Overall, the judge determined that, when analysed, he could not identify any benefit of indirect contact for the children. Instead, it was easy to see how indirect contact (even annually) could be harmful to them and M. Whilst M had been prepared to agree to this level of contact, she was doing so to try and avoid conflict and was troubled by it. She was also giving deference to the Cafcass officer as a professional who had given a recommendation to the court. This also demonstrated how M had not yet “fully achieved the capacity to assert her own autonomy” given F’s controlling behaviour during and since their relationship [31]. At the conclusion of the hearing F decided not to oppose an order for ‘no indirect contact’ after all. A judgment was still required, however.

Hayden J therefore provided the following view in the final paragraph of his judgment: “… there are occasions where it is necessary to recognise a disagreeable truth. There is, sometimes, though very rarely, a parent who has nothing to offer a child and whom the child is better off without. This is such a case.” The judge considered how, even in adoption cases, limited indirect contact is invariably ordered to highlight how uncommon a true no contact order is. The judge wished to be clear, however, that the family’s negative assessment of F was correct. He stated that his “comments in respect of this father are not ones that any Judge makes lightly. Judges do well to avoid emotive terms, but equally, where a clear finding requires to be made, it cannot be concealed in abstruse or cryptic language…” [32].  

This case serves as a useful reminder that indirect contact can be important and reaching, and thus a useful and powerful connection for the children with a parent in appropriate cases. However, it also reminds advocates that indirect contact should not be seen as an automatic principle. It must be properly analysed in light of the risks and any findings in a case. Parents and advocates should also not be afraid to challenge the assessment of a professional where it seems they may be relying on general principles without proper application to the specifics of the proceedings. Whilst true “no contact” orders are likely to still be rare, the analysis here is useful when considering what advice to provide in response to a contact recommendation.

Parental Responsibility- and the disparity between married and unmarried father’s when it comes to removal of PR.

As previously stated, the parents in this case were married. F was accordingly granted PR automatically for both of his children in accordance with s2(1) Children Act 1989. S4 of the Act deals with the removal of PR. As lawyers in this area well know, s4(1) only applies if the parents were not married at the time of the child’s birth. In this case as F was married to M at the time of the children’s births, s4(2) which provides that a person who has acquired PR under s4(1) ceases to have PR only if the court orders, is not applicable.

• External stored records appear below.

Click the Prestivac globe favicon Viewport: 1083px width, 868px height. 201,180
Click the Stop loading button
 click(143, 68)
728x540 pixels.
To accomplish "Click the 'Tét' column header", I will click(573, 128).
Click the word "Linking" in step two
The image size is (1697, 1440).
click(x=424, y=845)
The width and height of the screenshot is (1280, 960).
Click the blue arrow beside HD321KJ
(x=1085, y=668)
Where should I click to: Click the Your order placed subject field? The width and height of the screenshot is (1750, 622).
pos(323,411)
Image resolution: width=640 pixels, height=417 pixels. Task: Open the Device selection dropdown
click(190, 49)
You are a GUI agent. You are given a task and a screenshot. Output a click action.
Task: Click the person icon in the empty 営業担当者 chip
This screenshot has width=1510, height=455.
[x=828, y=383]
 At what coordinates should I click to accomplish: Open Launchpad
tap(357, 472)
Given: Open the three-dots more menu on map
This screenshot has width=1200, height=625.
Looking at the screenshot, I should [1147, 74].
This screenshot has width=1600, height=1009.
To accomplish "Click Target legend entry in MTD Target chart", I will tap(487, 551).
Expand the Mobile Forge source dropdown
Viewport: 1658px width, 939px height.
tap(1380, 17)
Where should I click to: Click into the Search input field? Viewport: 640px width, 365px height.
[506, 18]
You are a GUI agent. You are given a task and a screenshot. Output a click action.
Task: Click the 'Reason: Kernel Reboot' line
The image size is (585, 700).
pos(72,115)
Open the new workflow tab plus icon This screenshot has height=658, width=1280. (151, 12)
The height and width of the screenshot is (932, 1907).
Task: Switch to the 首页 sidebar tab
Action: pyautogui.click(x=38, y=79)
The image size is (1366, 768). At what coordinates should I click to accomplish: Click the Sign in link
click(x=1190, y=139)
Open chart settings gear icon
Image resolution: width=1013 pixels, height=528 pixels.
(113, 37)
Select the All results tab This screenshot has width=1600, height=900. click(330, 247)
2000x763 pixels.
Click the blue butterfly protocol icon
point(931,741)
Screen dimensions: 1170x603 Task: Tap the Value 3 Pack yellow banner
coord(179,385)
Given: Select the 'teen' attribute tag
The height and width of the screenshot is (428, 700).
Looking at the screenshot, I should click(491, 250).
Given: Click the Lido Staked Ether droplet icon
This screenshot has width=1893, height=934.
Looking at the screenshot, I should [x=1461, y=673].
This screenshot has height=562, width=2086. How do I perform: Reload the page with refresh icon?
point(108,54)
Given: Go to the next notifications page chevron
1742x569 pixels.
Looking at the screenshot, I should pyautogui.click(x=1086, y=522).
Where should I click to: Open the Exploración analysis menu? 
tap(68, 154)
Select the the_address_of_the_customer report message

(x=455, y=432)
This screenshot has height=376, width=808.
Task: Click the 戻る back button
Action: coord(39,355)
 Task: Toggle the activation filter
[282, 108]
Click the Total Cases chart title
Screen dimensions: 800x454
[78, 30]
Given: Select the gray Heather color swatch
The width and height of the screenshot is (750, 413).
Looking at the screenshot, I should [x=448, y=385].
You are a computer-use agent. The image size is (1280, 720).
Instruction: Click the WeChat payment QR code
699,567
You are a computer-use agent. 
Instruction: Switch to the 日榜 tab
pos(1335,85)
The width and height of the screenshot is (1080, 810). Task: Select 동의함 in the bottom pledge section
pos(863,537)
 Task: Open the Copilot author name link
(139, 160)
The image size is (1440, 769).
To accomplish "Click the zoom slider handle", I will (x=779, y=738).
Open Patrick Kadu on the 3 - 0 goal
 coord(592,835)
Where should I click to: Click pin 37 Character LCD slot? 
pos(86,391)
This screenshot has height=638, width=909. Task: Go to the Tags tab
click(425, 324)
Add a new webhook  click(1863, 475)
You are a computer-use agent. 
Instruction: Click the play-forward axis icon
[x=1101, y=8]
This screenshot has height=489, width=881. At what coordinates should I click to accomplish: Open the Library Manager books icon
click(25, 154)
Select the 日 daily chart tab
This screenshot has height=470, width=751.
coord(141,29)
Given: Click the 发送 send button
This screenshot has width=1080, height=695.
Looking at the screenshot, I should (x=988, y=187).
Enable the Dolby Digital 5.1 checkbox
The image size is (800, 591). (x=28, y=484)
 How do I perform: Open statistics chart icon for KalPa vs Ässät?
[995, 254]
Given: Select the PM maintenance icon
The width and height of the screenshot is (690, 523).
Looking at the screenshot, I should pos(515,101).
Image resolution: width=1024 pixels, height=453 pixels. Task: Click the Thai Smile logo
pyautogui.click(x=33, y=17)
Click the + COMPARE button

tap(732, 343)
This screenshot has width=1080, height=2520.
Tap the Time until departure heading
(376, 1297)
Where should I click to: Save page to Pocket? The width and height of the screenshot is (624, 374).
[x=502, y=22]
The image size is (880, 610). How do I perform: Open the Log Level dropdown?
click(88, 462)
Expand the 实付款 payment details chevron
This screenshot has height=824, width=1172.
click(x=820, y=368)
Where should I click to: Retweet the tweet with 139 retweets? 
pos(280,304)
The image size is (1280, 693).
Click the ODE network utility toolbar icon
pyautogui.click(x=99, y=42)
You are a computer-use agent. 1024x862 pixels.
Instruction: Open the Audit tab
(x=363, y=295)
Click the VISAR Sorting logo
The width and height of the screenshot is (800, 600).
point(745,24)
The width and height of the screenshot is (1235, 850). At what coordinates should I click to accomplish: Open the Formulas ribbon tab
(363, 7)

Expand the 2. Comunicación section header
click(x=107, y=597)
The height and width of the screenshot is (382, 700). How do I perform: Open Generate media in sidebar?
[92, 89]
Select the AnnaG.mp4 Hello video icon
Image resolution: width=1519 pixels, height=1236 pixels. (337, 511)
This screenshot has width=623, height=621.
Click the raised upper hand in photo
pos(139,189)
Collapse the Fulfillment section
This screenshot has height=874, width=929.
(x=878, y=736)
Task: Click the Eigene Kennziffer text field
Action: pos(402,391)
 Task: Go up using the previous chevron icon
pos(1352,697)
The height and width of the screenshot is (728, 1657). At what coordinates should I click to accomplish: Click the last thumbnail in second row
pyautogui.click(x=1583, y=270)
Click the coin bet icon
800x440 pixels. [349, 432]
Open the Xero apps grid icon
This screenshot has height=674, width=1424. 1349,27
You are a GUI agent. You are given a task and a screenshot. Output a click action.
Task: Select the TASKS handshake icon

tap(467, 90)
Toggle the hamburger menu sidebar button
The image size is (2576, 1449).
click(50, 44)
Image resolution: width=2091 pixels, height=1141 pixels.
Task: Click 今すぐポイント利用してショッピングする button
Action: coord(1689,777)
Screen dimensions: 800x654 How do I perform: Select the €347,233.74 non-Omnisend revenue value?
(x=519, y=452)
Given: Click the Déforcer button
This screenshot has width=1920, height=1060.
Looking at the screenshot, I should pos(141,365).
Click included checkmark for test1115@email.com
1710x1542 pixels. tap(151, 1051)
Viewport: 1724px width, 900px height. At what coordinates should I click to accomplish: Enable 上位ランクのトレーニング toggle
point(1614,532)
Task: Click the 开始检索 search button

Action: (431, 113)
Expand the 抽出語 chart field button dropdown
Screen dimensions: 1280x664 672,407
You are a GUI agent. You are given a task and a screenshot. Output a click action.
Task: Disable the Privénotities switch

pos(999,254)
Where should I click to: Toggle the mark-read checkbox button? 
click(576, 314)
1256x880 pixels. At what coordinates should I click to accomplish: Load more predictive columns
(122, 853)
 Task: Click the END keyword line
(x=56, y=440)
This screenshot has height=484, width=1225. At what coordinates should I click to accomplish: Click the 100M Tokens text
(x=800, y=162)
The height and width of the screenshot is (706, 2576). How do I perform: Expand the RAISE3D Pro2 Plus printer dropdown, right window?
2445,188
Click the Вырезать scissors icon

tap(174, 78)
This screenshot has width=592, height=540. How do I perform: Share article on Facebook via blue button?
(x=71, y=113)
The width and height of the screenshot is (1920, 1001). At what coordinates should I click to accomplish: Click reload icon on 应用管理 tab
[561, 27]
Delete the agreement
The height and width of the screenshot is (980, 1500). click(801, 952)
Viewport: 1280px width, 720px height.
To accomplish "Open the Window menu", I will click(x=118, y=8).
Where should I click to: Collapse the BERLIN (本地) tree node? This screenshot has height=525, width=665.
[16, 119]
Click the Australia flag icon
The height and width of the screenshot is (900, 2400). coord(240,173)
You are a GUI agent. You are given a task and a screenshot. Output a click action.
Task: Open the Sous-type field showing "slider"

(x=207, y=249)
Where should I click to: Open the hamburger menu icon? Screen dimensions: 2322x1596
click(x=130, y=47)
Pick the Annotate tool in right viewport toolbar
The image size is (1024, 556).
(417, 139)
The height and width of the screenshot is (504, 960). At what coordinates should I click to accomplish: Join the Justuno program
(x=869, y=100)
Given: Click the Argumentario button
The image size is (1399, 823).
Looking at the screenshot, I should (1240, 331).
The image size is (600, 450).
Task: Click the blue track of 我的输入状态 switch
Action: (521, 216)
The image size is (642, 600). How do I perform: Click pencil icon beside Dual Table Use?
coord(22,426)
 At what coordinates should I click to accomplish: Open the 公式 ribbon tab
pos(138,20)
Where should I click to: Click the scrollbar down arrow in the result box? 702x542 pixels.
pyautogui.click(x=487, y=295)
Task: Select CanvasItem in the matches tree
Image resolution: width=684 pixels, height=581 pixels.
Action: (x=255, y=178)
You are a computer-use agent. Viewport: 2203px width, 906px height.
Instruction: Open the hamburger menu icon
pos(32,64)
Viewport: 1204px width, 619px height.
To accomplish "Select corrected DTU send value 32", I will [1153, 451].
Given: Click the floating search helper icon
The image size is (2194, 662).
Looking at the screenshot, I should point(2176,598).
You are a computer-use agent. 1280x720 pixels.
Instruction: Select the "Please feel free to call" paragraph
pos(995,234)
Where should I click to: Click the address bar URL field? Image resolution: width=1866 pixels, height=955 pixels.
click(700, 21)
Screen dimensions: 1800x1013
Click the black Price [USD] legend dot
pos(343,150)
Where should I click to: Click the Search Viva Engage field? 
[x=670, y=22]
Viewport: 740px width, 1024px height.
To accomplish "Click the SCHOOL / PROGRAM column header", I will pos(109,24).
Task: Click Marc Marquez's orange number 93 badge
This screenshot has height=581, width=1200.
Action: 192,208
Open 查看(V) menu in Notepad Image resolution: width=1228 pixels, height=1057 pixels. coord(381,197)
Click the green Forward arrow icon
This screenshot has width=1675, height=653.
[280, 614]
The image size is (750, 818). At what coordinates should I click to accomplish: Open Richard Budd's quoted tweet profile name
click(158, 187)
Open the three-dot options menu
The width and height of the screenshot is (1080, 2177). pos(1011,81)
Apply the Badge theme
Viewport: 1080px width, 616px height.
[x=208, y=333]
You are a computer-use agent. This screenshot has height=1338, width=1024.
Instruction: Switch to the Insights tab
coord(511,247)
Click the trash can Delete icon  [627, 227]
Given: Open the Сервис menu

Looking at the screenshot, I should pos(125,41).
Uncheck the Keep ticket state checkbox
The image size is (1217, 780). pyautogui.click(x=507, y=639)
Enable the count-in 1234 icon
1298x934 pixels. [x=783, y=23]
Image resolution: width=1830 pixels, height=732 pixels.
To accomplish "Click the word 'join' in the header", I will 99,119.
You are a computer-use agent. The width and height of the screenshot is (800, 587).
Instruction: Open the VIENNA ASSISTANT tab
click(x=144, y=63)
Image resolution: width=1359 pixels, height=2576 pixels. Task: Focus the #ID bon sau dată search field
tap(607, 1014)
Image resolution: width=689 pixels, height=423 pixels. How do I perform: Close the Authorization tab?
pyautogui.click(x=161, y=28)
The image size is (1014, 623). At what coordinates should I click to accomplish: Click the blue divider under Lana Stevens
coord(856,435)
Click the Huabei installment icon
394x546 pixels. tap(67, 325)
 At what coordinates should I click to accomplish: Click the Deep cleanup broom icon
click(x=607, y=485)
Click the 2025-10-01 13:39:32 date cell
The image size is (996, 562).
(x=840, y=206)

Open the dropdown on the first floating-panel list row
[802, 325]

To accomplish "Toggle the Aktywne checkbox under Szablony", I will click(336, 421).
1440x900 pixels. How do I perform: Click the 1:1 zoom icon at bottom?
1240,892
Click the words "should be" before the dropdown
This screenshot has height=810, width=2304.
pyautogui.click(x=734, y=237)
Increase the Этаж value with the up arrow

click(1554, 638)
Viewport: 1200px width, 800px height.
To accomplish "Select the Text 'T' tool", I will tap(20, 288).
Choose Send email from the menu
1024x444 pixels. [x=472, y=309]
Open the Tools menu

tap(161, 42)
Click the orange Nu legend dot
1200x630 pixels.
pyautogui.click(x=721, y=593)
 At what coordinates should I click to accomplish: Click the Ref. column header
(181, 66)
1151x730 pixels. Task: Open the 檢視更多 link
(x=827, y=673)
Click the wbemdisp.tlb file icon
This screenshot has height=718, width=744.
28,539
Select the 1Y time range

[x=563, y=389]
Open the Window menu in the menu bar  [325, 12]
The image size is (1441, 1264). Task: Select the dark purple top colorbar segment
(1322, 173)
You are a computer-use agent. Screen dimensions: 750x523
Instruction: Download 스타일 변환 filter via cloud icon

Hayden J provides a helpful summary of the key issues around whether it is compatible with the European Convention on Human Rights  (‘ECHR’) to have such a distinction between married and unmarried fathers through reference to both Re A and B (Children: Restrictions on Parental Responsibility: Radicalisation and Extremism) [2016] 2 FLR 977 and MZ v FZ and Others [2022] All ER (D) 130.

Hayden J appears to agree with Russell J in MZ v FZ in recognising the way society and families have changed considerably since the Children Act 1989 was introduced in October 1991, especially in regard to cohabitation. Hayden J here stated that he finds the “anomaly of legal status [between married and unmarried] to be profoundly uncomfortable” but that the “contemplated protection for the applicant parent and children is to be found in the regime of Prohibited Steps Orders and Specific Issue Orders” given there can be no withdrawing of PR. Essentially the “legal status of a married father remains intact [but] it can be stripped of any potency to reach into the lives of the mother and children” thus adversely impacting his ability to affect the welfare of either.” [7].

As the government is urged to consider litigation to better protect the rights of cohabitants in various ways, it may well be that thought is given to this distinction around PR. However, successive governments have continued to allow greater rights and status for those who are married on the basis that marriage has a positive impact on society. Overall, it would seem unlikely for a statutory change to be made any time soon. Advocates should therefore be sure to check the basis upon which a father has PR and be able to advise their client accordingly.

‘Lawfare’ and Section 91(14) Children Act 1989- how Section 91(14) can be an appropriate protective filter for children and parents in the face of continued controlling and coercive behaviour.

Within this helpful judgment, Hayden J references an earlier decision of  Lady Justice King in in Re A (A Child) (Supervised Contact) (Section 91(14) Children Act 1989 Orders) [2021] EWCA Civ 1749 in the identification of ‘lawfare’. This is a concept which Hayden J considers “encapsulates an experience that will be familiar to every family lawyer” [19].

King LJ considered ‘lawfare’ in that case noting: “[41] ….the type of behaviour indulged in by one of the parents amounts to ‘lawfare’, that is to say the use of the court proceedings as a weapon of conflict, the court may feel significantly less reluctance than has been the case hitherto, before stepping in to provide by the making of an order under s91(14), protection for a parent from what is in effect, a form of coercive control on their former partner’s part.”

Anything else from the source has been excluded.